Reproduce the records below in their entirety, exactly as shown.

Pixel coordinate grounding data:
Content starts

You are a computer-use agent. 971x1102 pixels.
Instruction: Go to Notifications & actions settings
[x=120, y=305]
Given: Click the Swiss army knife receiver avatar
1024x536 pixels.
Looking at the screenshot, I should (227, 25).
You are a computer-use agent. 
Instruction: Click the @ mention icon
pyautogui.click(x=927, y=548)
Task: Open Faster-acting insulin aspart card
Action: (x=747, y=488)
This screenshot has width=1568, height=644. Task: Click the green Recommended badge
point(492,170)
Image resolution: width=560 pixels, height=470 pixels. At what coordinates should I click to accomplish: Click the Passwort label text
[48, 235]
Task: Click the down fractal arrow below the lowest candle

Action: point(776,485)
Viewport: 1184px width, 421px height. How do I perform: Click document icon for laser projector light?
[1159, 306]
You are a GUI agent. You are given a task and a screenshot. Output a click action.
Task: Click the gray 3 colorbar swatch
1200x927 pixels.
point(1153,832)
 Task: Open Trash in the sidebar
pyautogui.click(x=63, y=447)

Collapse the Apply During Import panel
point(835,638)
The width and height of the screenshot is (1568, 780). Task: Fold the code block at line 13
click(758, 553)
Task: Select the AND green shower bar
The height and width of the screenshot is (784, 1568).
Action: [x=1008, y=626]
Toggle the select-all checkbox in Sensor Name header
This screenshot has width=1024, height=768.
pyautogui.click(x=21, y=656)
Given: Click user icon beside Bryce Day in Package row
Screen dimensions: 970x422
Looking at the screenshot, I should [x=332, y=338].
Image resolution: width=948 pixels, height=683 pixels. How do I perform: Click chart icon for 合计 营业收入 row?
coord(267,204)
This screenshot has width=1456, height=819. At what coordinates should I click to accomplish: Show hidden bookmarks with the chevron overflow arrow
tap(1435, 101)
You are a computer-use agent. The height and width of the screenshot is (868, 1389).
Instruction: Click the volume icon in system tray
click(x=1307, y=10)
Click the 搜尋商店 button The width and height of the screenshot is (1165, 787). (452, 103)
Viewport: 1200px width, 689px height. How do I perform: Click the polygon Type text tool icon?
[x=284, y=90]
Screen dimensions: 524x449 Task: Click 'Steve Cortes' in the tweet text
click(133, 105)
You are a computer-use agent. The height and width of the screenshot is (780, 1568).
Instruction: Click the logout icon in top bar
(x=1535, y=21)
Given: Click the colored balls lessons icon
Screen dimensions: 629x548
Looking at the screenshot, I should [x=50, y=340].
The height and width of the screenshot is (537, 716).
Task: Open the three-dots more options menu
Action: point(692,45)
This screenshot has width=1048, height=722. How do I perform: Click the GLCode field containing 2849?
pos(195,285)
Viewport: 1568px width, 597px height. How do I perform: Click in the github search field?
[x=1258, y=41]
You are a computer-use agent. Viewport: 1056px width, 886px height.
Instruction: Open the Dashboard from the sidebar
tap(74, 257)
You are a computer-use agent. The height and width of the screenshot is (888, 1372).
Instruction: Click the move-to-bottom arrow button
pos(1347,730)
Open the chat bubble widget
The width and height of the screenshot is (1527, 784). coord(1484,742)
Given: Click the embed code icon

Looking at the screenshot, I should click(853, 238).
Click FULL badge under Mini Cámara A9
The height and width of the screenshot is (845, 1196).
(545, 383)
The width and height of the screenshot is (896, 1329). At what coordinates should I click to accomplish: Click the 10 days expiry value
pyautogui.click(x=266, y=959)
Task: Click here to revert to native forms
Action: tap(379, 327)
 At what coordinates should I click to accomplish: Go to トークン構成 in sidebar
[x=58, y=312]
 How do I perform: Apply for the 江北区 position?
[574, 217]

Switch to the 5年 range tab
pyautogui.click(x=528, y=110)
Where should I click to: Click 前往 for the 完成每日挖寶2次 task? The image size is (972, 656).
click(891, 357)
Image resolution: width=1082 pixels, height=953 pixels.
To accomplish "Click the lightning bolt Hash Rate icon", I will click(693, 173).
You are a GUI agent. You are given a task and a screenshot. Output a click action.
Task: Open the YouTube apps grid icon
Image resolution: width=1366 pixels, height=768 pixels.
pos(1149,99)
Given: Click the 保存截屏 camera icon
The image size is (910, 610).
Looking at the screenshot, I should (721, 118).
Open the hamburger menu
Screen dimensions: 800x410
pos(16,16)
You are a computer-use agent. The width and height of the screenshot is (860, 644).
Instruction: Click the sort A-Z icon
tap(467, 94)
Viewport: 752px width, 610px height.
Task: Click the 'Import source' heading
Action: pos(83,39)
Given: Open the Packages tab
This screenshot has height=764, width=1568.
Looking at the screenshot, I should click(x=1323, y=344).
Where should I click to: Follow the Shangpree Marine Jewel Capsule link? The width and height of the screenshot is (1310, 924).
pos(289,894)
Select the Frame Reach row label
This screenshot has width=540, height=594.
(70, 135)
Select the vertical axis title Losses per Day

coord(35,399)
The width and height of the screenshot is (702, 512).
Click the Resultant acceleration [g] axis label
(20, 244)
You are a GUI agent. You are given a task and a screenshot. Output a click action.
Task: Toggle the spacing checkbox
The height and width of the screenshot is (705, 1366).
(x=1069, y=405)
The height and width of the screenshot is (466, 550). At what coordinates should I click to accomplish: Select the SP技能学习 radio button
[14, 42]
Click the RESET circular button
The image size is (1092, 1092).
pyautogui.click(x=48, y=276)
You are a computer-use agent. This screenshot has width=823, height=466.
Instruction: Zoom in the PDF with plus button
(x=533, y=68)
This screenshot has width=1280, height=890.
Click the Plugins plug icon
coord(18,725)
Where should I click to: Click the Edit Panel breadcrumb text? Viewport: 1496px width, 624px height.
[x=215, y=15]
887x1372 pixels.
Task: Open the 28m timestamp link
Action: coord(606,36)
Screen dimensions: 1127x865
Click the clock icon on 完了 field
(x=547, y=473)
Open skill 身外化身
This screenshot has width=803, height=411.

Content ends

Exercise response:
You are a computer-use agent. 971x1102 pixels.
Instruction: Go to Notifications & actions settings
[x=120, y=305]
Given: Click the Swiss army knife receiver avatar
1024x536 pixels.
Looking at the screenshot, I should (227, 25).
You are a computer-use agent. 
Instruction: Click the @ mention icon
pyautogui.click(x=927, y=548)
Task: Open Faster-acting insulin aspart card
Action: (x=747, y=488)
This screenshot has width=1568, height=644. Task: Click the green Recommended badge
point(492,170)
Image resolution: width=560 pixels, height=470 pixels. At what coordinates should I click to accomplish: Click the Passwort label text
[48, 235]
Task: Click the down fractal arrow below the lowest candle

Action: point(776,485)
Viewport: 1184px width, 421px height. How do I perform: Click document icon for laser projector light?
[1159, 306]
You are a GUI agent. You are given a task and a screenshot. Output a click action.
Task: Click the gray 3 colorbar swatch
1200x927 pixels.
point(1153,832)
 Task: Open Trash in the sidebar
pyautogui.click(x=63, y=447)

Collapse the Apply During Import panel
point(835,638)
The width and height of the screenshot is (1568, 780). Task: Fold the code block at line 13
click(758, 553)
Task: Select the AND green shower bar
The height and width of the screenshot is (784, 1568).
Action: [x=1008, y=626]
Toggle the select-all checkbox in Sensor Name header
This screenshot has width=1024, height=768.
pyautogui.click(x=21, y=656)
Given: Click user icon beside Bryce Day in Package row
Screen dimensions: 970x422
Looking at the screenshot, I should [x=332, y=338].
Image resolution: width=948 pixels, height=683 pixels. How do I perform: Click chart icon for 合计 营业收入 row?
coord(267,204)
This screenshot has width=1456, height=819. At what coordinates should I click to accomplish: Show hidden bookmarks with the chevron overflow arrow
tap(1435, 101)
You are a computer-use agent. The height and width of the screenshot is (868, 1389).
Instruction: Click the volume icon in system tray
click(x=1307, y=10)
Click the 搜尋商店 button The width and height of the screenshot is (1165, 787). (452, 103)
Viewport: 1200px width, 689px height. How do I perform: Click the polygon Type text tool icon?
[x=284, y=90]
Screen dimensions: 524x449 Task: Click 'Steve Cortes' in the tweet text
click(133, 105)
You are a computer-use agent. The height and width of the screenshot is (780, 1568).
Instruction: Click the logout icon in top bar
(x=1535, y=21)
Given: Click the colored balls lessons icon
Screen dimensions: 629x548
Looking at the screenshot, I should [x=50, y=340].
The height and width of the screenshot is (537, 716).
Task: Open the three-dots more options menu
Action: point(692,45)
This screenshot has width=1048, height=722. How do I perform: Click the GLCode field containing 2849?
pos(195,285)
Viewport: 1568px width, 597px height. How do I perform: Click in the github search field?
[x=1258, y=41]
You are a computer-use agent. Viewport: 1056px width, 886px height.
Instruction: Open the Dashboard from the sidebar
tap(74, 257)
You are a computer-use agent. The height and width of the screenshot is (888, 1372).
Instruction: Click the move-to-bottom arrow button
pos(1347,730)
Open the chat bubble widget
The width and height of the screenshot is (1527, 784). coord(1484,742)
Given: Click the embed code icon

Looking at the screenshot, I should click(853, 238).
Click FULL badge under Mini Cámara A9
The height and width of the screenshot is (845, 1196).
(545, 383)
The width and height of the screenshot is (896, 1329). At what coordinates should I click to accomplish: Click the 10 days expiry value
pyautogui.click(x=266, y=959)
Task: Click here to revert to native forms
Action: tap(379, 327)
 At what coordinates should I click to accomplish: Go to トークン構成 in sidebar
[x=58, y=312]
 How do I perform: Apply for the 江北区 position?
[574, 217]

Switch to the 5年 range tab
pyautogui.click(x=528, y=110)
Where should I click to: Click 前往 for the 完成每日挖寶2次 task? The image size is (972, 656).
click(891, 357)
Image resolution: width=1082 pixels, height=953 pixels.
To accomplish "Click the lightning bolt Hash Rate icon", I will click(693, 173).
You are a GUI agent. You are given a task and a screenshot. Output a click action.
Task: Open the YouTube apps grid icon
Image resolution: width=1366 pixels, height=768 pixels.
pos(1149,99)
Given: Click the 保存截屏 camera icon
The image size is (910, 610).
Looking at the screenshot, I should (721, 118).
Open the hamburger menu
Screen dimensions: 800x410
pos(16,16)
You are a computer-use agent. The width and height of the screenshot is (860, 644).
Instruction: Click the sort A-Z icon
tap(467, 94)
Viewport: 752px width, 610px height.
Task: Click the 'Import source' heading
Action: pos(83,39)
Given: Open the Packages tab
This screenshot has height=764, width=1568.
Looking at the screenshot, I should click(x=1323, y=344).
Where should I click to: Follow the Shangpree Marine Jewel Capsule link? The width and height of the screenshot is (1310, 924).
pos(289,894)
Select the Frame Reach row label
This screenshot has width=540, height=594.
(70, 135)
Select the vertical axis title Losses per Day

coord(35,399)
The width and height of the screenshot is (702, 512).
Click the Resultant acceleration [g] axis label
(20, 244)
You are a GUI agent. You are given a task and a screenshot. Output a click action.
Task: Toggle the spacing checkbox
The height and width of the screenshot is (705, 1366).
(x=1069, y=405)
The height and width of the screenshot is (466, 550). At what coordinates should I click to accomplish: Select the SP技能学习 radio button
[14, 42]
Click the RESET circular button
The image size is (1092, 1092).
pyautogui.click(x=48, y=276)
You are a computer-use agent. This screenshot has width=823, height=466.
Instruction: Zoom in the PDF with plus button
(x=533, y=68)
This screenshot has width=1280, height=890.
Click the Plugins plug icon
coord(18,725)
Where should I click to: Click the Edit Panel breadcrumb text? Viewport: 1496px width, 624px height.
[x=215, y=15]
887x1372 pixels.
Task: Open the 28m timestamp link
Action: coord(606,36)
Screen dimensions: 1127x865
Click the clock icon on 完了 field
(x=547, y=473)
Open skill 身外化身
This screenshot has width=803, height=411.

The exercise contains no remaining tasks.